• Try it: Determine how many lines in the material hold the string "will", then reply with that number only.
Task inputs Block Start
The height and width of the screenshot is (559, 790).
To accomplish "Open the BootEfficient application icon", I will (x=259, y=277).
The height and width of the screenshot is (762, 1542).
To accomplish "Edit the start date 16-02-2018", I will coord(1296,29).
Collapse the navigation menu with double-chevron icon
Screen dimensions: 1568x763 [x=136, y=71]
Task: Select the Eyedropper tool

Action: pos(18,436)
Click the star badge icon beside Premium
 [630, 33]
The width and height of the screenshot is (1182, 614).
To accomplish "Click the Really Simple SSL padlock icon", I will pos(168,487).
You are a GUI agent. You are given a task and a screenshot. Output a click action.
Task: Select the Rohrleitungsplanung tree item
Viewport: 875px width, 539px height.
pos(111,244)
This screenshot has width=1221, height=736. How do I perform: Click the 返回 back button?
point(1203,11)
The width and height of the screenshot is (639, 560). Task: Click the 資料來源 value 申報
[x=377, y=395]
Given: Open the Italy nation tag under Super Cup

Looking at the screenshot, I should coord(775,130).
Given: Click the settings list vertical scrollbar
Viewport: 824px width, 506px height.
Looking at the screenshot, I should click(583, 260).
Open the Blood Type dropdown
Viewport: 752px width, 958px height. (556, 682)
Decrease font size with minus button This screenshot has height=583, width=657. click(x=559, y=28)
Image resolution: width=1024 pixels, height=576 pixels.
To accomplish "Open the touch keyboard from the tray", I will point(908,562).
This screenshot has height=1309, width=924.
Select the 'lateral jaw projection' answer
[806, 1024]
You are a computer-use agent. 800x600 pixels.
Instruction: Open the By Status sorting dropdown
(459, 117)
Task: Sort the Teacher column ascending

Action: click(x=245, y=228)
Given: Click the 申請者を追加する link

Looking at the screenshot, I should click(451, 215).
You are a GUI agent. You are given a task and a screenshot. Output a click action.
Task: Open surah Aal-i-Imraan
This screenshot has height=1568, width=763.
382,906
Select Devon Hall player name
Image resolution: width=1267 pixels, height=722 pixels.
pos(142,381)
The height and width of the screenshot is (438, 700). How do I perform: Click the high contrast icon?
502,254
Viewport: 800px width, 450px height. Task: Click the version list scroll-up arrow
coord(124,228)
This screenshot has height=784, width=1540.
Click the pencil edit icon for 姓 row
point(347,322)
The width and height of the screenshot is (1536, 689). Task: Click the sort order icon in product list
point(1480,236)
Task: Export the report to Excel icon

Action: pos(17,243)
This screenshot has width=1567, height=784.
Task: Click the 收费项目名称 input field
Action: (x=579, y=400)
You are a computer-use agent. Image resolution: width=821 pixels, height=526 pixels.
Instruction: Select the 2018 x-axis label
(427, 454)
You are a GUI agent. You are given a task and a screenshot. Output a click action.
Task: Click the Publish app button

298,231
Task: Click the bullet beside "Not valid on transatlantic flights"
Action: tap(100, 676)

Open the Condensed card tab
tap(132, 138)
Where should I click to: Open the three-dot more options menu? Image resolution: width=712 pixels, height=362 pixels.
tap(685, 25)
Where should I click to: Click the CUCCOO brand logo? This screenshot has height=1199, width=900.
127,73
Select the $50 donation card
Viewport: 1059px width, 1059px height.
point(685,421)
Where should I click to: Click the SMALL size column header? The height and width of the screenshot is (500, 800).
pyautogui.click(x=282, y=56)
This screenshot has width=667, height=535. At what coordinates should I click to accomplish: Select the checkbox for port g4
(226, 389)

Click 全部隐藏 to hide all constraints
Task inputs Block End
• Reply: 4